NEW YORK NURSE: January 2007

Research news you can use: base your practice on evidence

Bowel sounds assessment: Why bother?

by Denise Côté-Arsenault, PhD, RNC, FNAP, Associate and Brody Professor, University of Rochester School of Nursing

Evidence-based practice is the new buzz-phrase in nursing practice, but what does it really mean at a practical level? To begin with, it means that nurses should be questioning every aspect of routine nursing care by asking, “What evidence is there that this assessment or intervention makes a positive difference in my care?” Asking this question is often difficult because we do things as a matter of course, assuming that someone must know that this works, or it wouldn’t be in the policy and procedure manual.

Listening to bowel sounds in the post-operative abdominal surgery patient is a case in point. Abdominal surgery is known to suppress gastrointestinal activity, but the causes are multi-faceted and poorly understood. Post surgical nursing care appropriately includes assessing the return of gastrointestinal (GI) function. What key assessments should be done and is there evidence to support them? Here is the scoop…

Nurses have traditionally been taught to assess the post-operative abdominal surgery patient by listening to bowel sounds in all four quadrants of the abdomen. It has been assumed that if bowel sounds are heard, the GI tract is moving, or peristalsis is taking place. If bowel sounds are absent after listening for five minutes, oral intake might be delayed or a paralytic ileus might be suspected.
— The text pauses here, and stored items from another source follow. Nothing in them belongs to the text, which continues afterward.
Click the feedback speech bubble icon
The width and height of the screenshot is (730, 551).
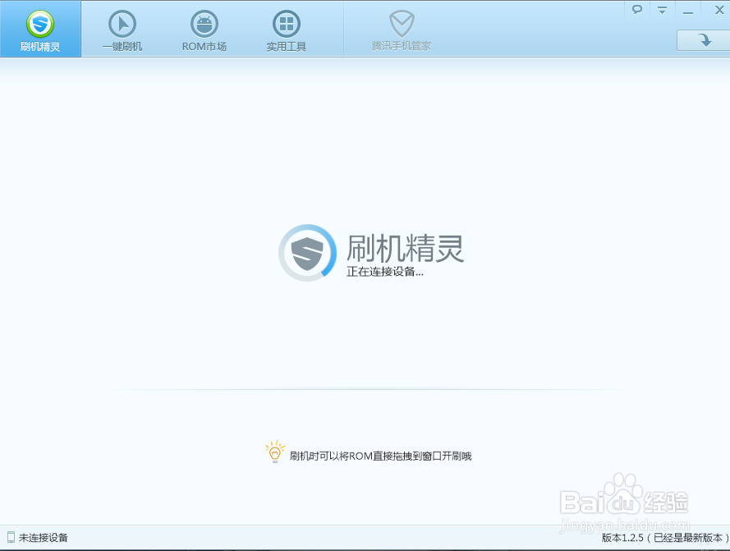point(637,9)
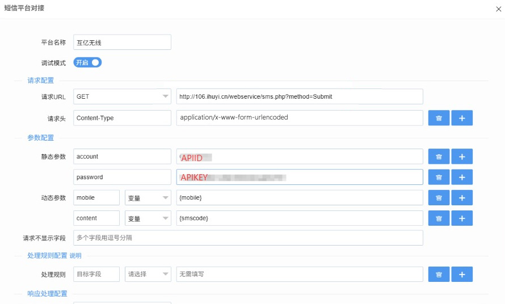Viewport: 505px width, 304px height.
Task: Click the 说明 link beside 处理规则配置
Action: pyautogui.click(x=75, y=256)
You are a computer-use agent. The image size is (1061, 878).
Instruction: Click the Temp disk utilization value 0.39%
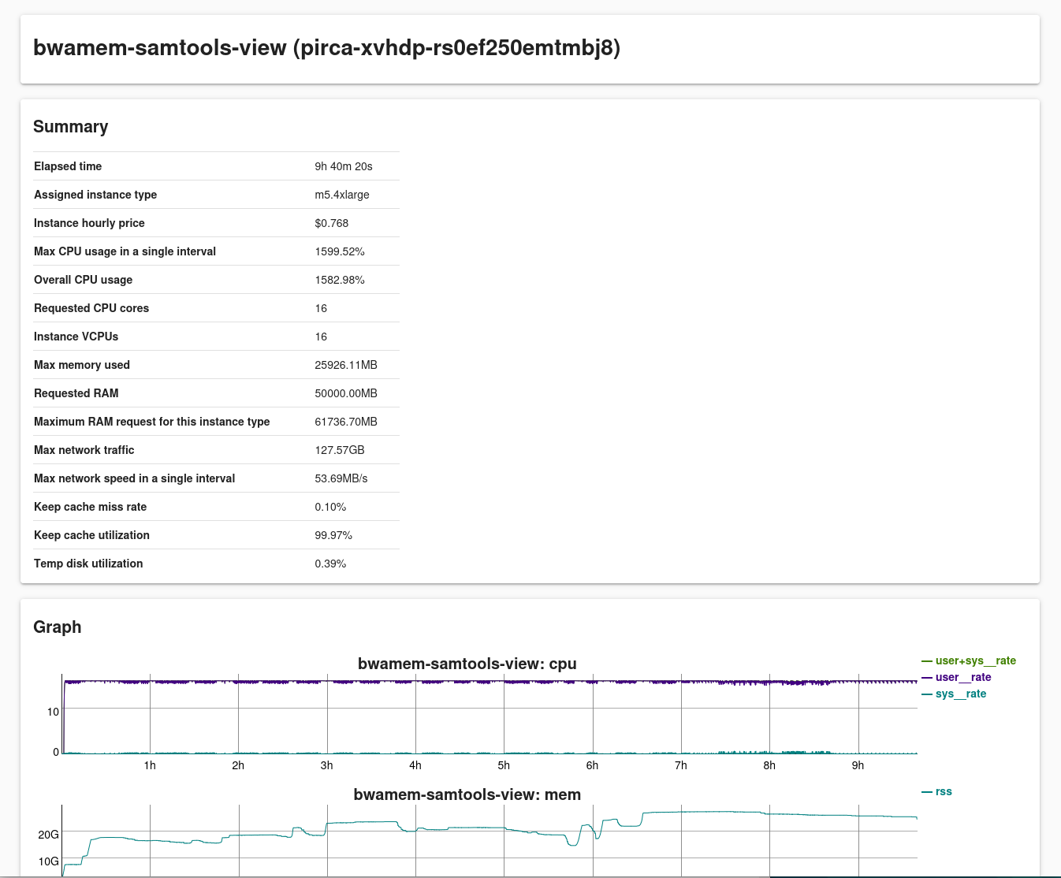(330, 564)
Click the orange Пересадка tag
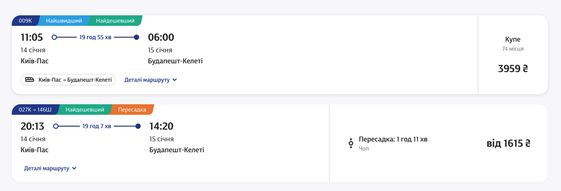The width and height of the screenshot is (561, 191). pos(132,109)
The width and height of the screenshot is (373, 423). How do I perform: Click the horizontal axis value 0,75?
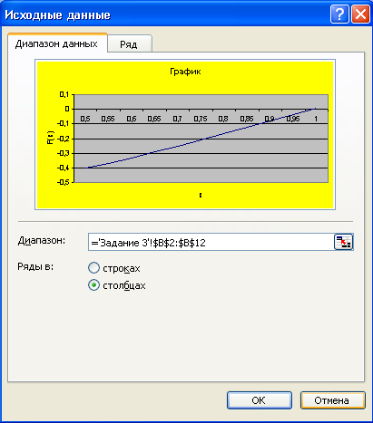tap(201, 119)
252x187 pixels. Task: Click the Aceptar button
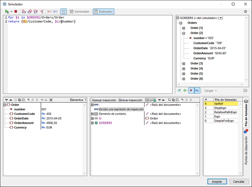pos(217,181)
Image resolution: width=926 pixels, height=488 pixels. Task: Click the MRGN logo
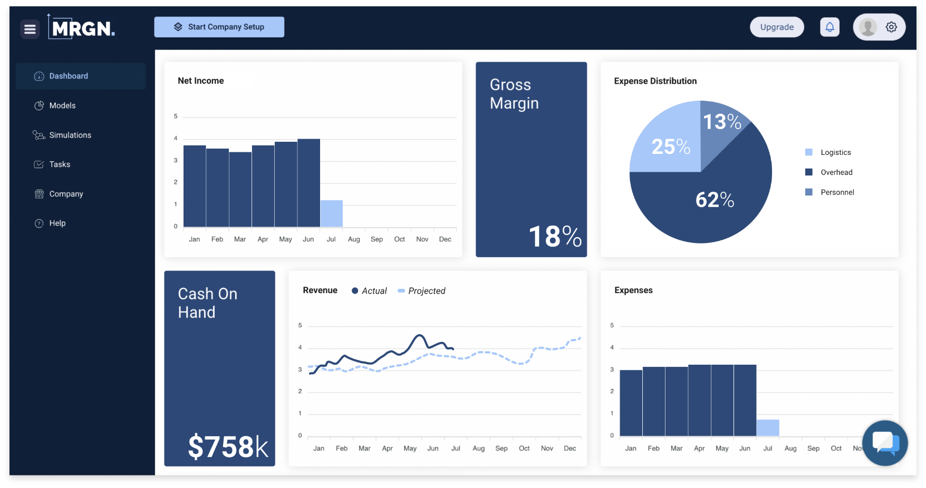point(82,27)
However, when a group of nurses (Madsen et al., 2005) took a look at the research and expert evidence on this topic, utilized the Iowa Model of Evidence-Based Practice to review research and evidence on this topic, they were surprised to find nothing to support this practice.

There is no research evidence that corroborates the assumed association between bowel sounds and GI motility status.
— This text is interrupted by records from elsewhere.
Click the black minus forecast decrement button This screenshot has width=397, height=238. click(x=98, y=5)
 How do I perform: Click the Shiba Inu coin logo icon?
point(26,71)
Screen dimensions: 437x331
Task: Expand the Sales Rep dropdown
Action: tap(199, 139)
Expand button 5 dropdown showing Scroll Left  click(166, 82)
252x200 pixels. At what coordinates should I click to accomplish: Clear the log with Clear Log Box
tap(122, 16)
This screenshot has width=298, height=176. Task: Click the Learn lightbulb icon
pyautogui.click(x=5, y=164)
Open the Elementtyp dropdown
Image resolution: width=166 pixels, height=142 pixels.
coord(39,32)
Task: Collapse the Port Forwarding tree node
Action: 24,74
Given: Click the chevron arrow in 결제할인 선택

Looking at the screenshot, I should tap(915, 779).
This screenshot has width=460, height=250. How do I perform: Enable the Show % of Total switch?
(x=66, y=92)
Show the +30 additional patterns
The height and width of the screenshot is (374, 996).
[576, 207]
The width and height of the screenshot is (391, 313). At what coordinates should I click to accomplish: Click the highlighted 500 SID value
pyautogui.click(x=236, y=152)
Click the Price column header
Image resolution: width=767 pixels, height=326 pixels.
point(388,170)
The nurses developed a nursing practice guideline based on their review of the literature, which was then implemented and evaluated. Assessing bowel sounds does not lead to a specific nursing intervention, which is a clue that it is not useful. Most surgeons do not listen to bowel sounds and do not consider these assessments by nurses useful.
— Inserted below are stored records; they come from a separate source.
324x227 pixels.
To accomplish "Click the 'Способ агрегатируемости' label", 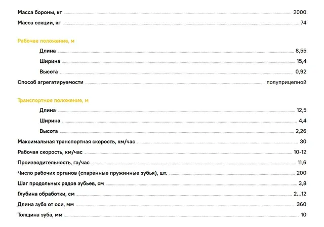I will click(x=51, y=82).
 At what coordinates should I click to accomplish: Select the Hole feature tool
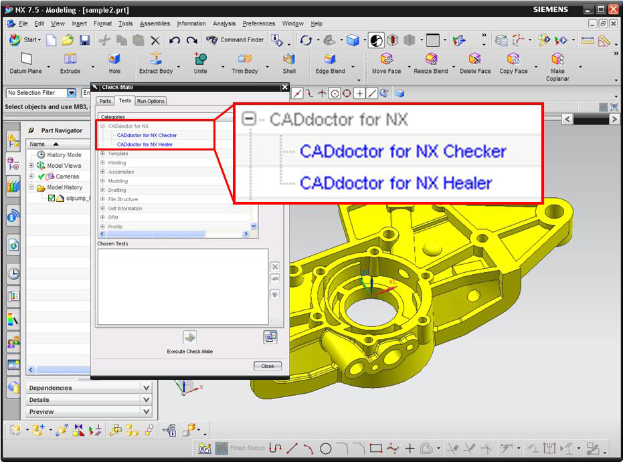(114, 60)
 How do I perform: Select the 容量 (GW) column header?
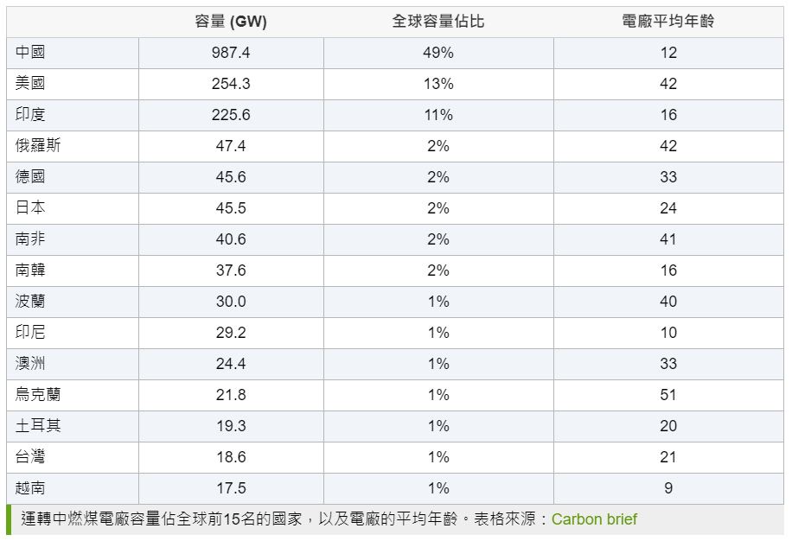(x=231, y=22)
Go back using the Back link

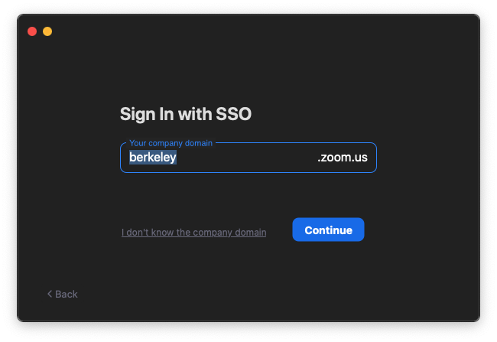click(x=63, y=294)
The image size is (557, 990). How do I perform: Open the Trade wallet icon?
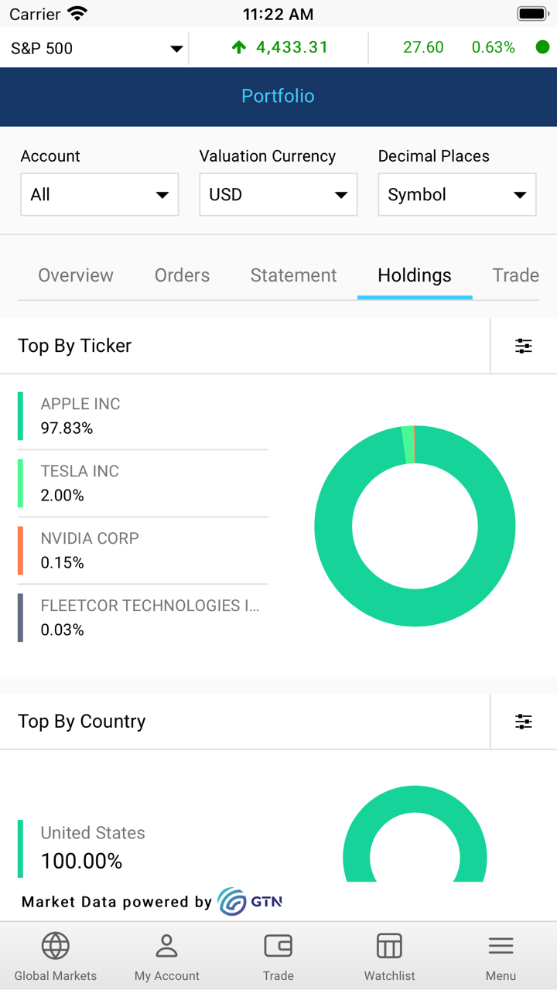click(x=279, y=946)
In addition, there is no evidence that not listening to bowel sounds is detrimental to post-operative abdominal surgery patients. Several clinical trials indicate that early oral hydration and nutrition are safe. Indeed, patients who are given early oral intake go home earlier than those who are on traditional regimes of delayed oral intake. The delay of oral intake to allow for healing and a return of GI motility appears to have been misguided practice – early oral intake provides nutrition that promotes healing and stimulates earlier GI functioning.

So what should be assessed? Nurses should certainly assess the GI system post surgery by noting: (1) the return of flatus, (2) the first bowel movement, (3) normal vital signs, (4) a lack of nausea/vomiting and the return of appetite, and (5) the absence of signs of ileus, such as distension, bloating, and cramps.

Early bowel sounds represent uncoordinated contractions in the small intestine, not propulsive contractions of the colon. In addition, gastrointestinal function returns to different areas at different times. The small intestine returns to normal function between 4 and 24 hours, the stomach in two to four days, and the large intestine in three to seven days. Not only is it impossible to accurately distinguish from where bowel sounds are coming; these sounds should have no effect on nursing care. Nurses should notify the surgeon of vomiting, distention, firmness, or an increase in wound drainage.

The take-home message: don’t listen for bowel sounds in your post-abdominal surgery patients. Use that precious time to ask them about flatus, bowel movements, and appetite, which are all signs that GI function is returning.

Evidence-based practice is critical for nurses and other healthcare providers. Projects should be shared and examined by others, so publishing this information is very helpful. Perhaps if all nurses share their own clinical questions and answers, we will improve our care more quickly. Our patients will be the beneficiaries and nurses can be confident that they are giving the best care possible.